Among Xtreme LA-Miami’s aspirations was the desire to question how our surrounding environment can adapt in the short and the long term and bring us together in the face of extreme challenges. As a condensed design process, Xtreme LA allowed us to focus on a tangible, nearby site and timely topic in a collaborative and high-energy environment where the natural combustion of up-and-coming students and top-notch young professionals made bold and innovative ideas the welcome standard. The diverse insights of back-to-back presentations from a city planner, an environmental scientist, and a business leader helped kicked things off and communicated their critical insights. The compressed and unforgiving timeline of deliverables, bookended with tight outbound flight schedules, ensured that solutions found their way to the final pinup and cemented friendships that will last for many years to come, I’m sure.
In guiding the two groups, Team Leaders Richard Hindle, Assistant Professor of Landscape Architecture at UC Berkeley, and I prioritized an elemental approach that began by surveying the components of a Miami Beach intersection that combines proximities to high profile cultural institutions with notable pedestrian corridors and commerce. As a result of multiple site visits over the course of the charrette, the site footprint naturally expanded to the eastern boundary of the ocean a few blocks away.

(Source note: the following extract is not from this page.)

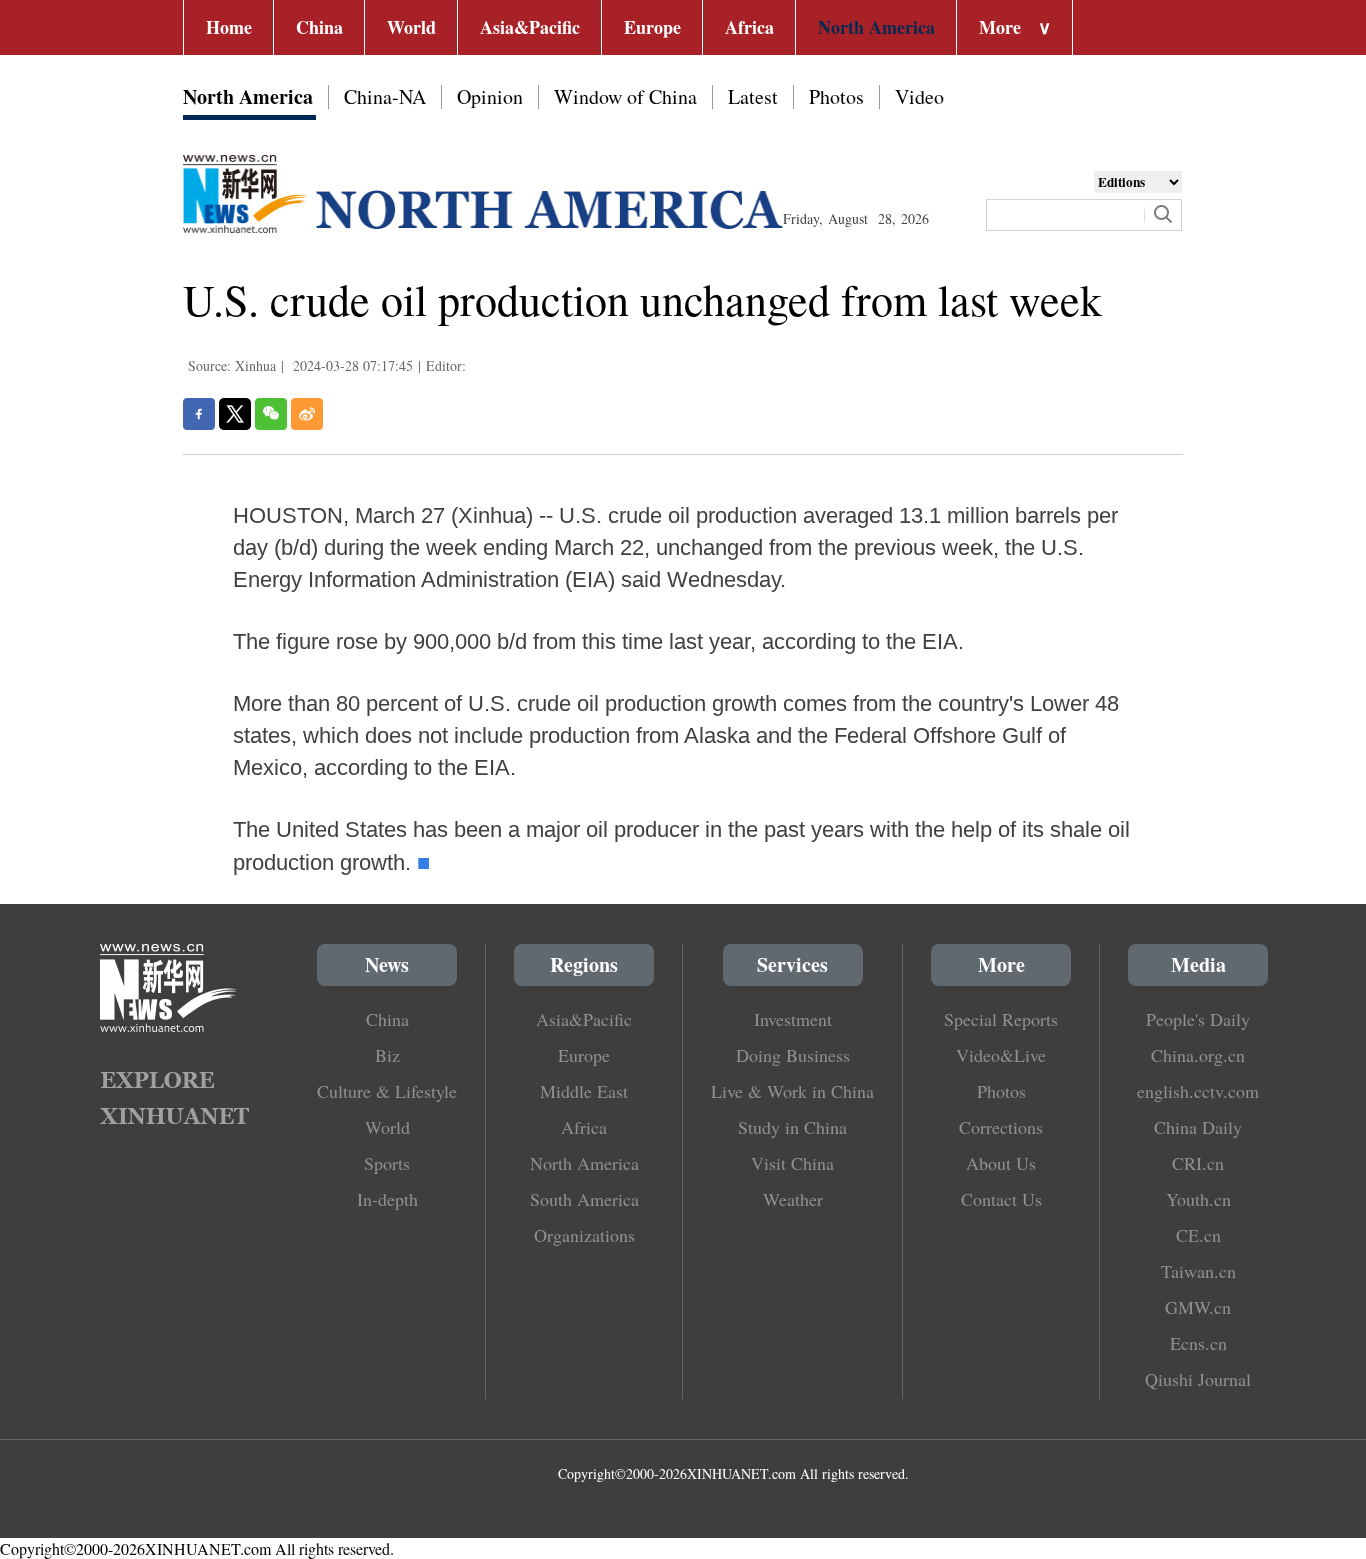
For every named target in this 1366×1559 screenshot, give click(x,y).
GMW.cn (1198, 1307)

Whereas we began with a survey of existing masterplans and a stream of consciousness listing of site elements and peculiarities ranging from light posts and storm drains to tree carvings and signage, the teams’ final proposals ultimately reassessed the fundamental building blocks of the corridor. They reimagined the site’s famous concrete follies as a resilient network of urban tools that could be deployed for shelter, energy generation, water filtration, and habitat, while also delighting the senses with color and access to higher ground as needed. The teams also rethought the default treatment of the end of the corridor as it reaches the ocean as much more than a vehicular drop-off by celebrating its significance as a new ecological plaza where natural systems would be visibly unleashed as a resilient strategy for storm surge protection and stormwater filtration.
Both schemes shared a vision for simultaneously providing spaces for social interaction, integration, resilience, and shelter, while also embracing these as opportunities that define a new kind of public space that performs as it captivates and inspires–an admirable aspiration that hopefully extends well beyond Xtreme LA Miami no matter the place or the weather.
The work of the 2018 Xtreme LA Challenge teams will be featured in an upcoming white paper and video to be released by Landscape Forms.